Отчасти с Литвином сложно было не согласиться. От Владимира издавна толку не было, а Святой Руси его земли приносили пользу лишь как буфер между ней и великим соседом. Но и отдать её стало бы фатальным ущербом для репутации князя. Даже выпустить в суверенное плаванье не представлялось возможным. Сегодня ты своему имуществу волю дал, завтра на него сосед руку наложил и получается, что вроде как отобрал, будто у слабого. Таким путём и другие захотят пойти, ведь все здоровые организмы хотят жрать и расти. Значит, послезавтра прощупают на предмет отделения следующего куска территории. Поначалу мирно, обосновывая его неэффективность и вообще ненужность, или выдвинут давно забытые исторические претензии, вспомнить о которых раньше в голову придти не могло. Если борзым соседям сразу укорот не дать, они обнаглеют до вооружённой провокации. Говорят некоторые источники, так и случилось перед Большим Пиндецом.
«Князь слабину даёт, а это гибель, — подумал Щавель. — С одной стороны, не просто так он меня с отрядом направил. Кому-то нужно быть любимым народом, а кто-то должен быть спасителем Отечества».
Возле большого каменного Круга свернули налево и встали перед вратами Централа. В лицо задул холодный ветер северный, сырой, резкий как понос и плотный, почти как вода. Он выталкивал ратников с улицы, словно хотел прогнать. С неба полетела морось и немедленно захотелось под крышу. Дружинники пригнулись к шее коней, сощурились от летящей в глаза дряни. Лица сделались злыми.
Карп вышел из комендатуры. За ним следовал гражданин начальник.
— Здравия желаю!
Хозяин был кряжистый, прогнивший тюремщик с кустистыми бровями и красным носом картошкой. Допиндецового покроя китель, зелёные портки, заправленные в высокие, начищенные до зеркального блеска сапоги, и картуз-аэродром с красным околышем делали его похожим на замшелый пень. Китель был перетянут портупеей из коричневых ремней, на поясе висела кобура с короткостволом, придававшая пню вид бравый. Застыв на крыльце, гражданин начальник по-хозяйски засунул большие пальцы за ремень, разгладил китель, безошибочно впился взглядом маленьких голубых глаз-буравчиков в немолодого, потрёпанного жизнью всадника в одежде цвета сосновой коры.
Щавель кивнул.
— И тебе здравствовать, уважаемый.
Литвин отдал начальнику тюрьмы воинское приветствие, однако тот лишь мазнул сотника липким запоминающим взором и снова уставился на командира.
— Как устроитесь, прошу ко мне в кабинет, — пригласил тюремщик и развернул корягу плеч к воротам. — Чего замёрзли там?! Чья смена?
Не столько устрашённые начальственным окриком, сколько получившие условный сигнал, владимирские стражники выдвинули засов. Воротины распахнулись. Караван втянулся во внешний двор тюрьмы.
Внешний двор с казармами и конюшней отделяла от внутреннего двора трёхсаженная кирпичная стена с охранными заклинаниями поверху. За стеною высился Централ.
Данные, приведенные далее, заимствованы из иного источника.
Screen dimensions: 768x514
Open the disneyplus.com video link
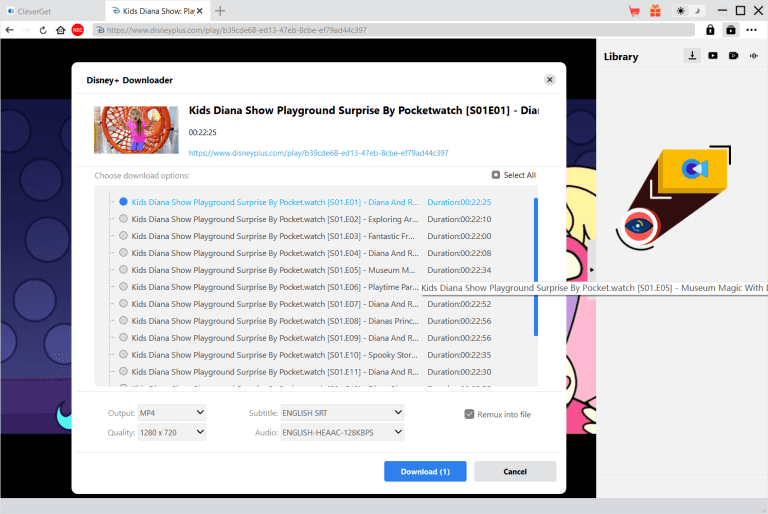(x=318, y=153)
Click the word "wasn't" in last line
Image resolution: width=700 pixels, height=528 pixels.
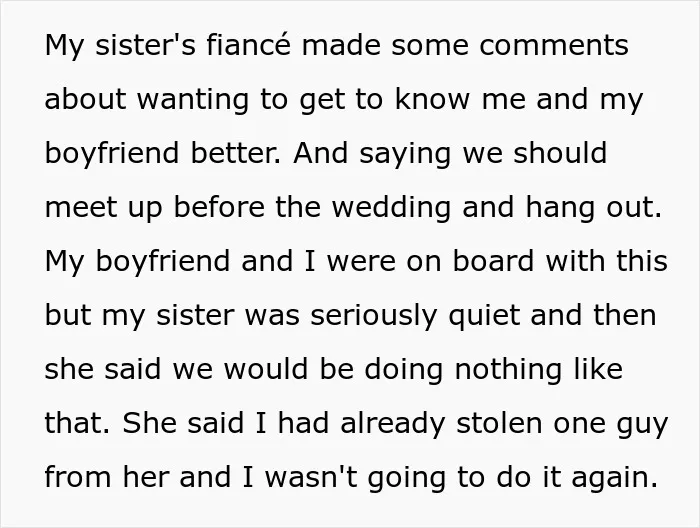click(x=311, y=477)
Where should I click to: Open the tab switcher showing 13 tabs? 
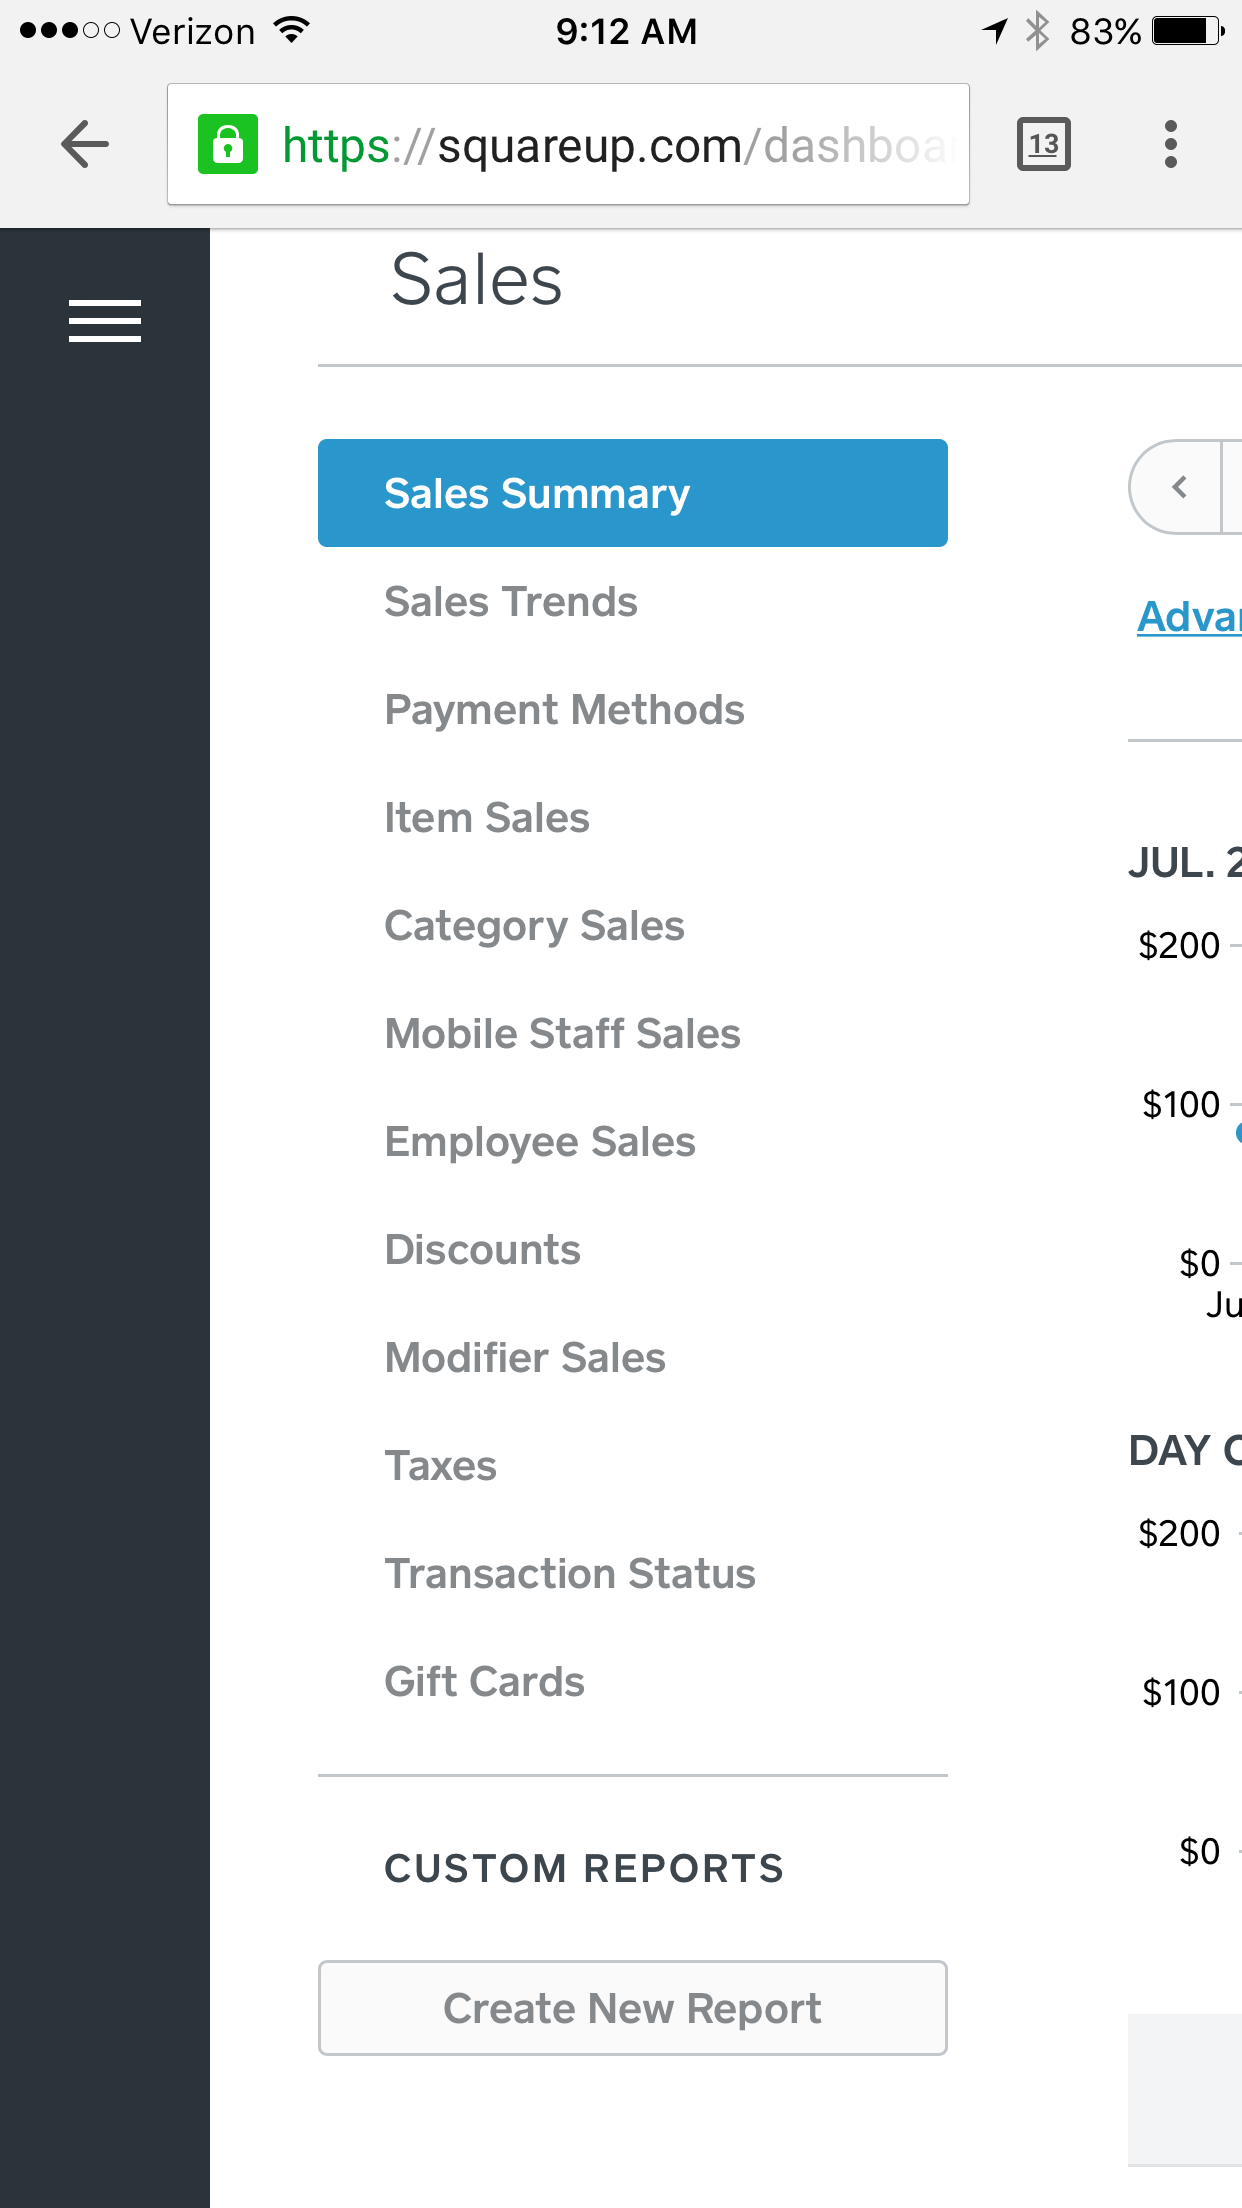[x=1043, y=144]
На уютном внутреннем дворе торчала на эшафоте виселица, её верная подруга плаха, рядом стояло колесо и заскорузлый кол — весь набор для воздаяния по заслугам. Туда выходили окна камер государственных преступников, с которыми князю по каким-то причинам не хотелось расставаться. Обслуживали их урки попроще, а стерегла весь этот сброд надёжная свора хозяина, набранная из потомственных цириков с далёких вологодских земель.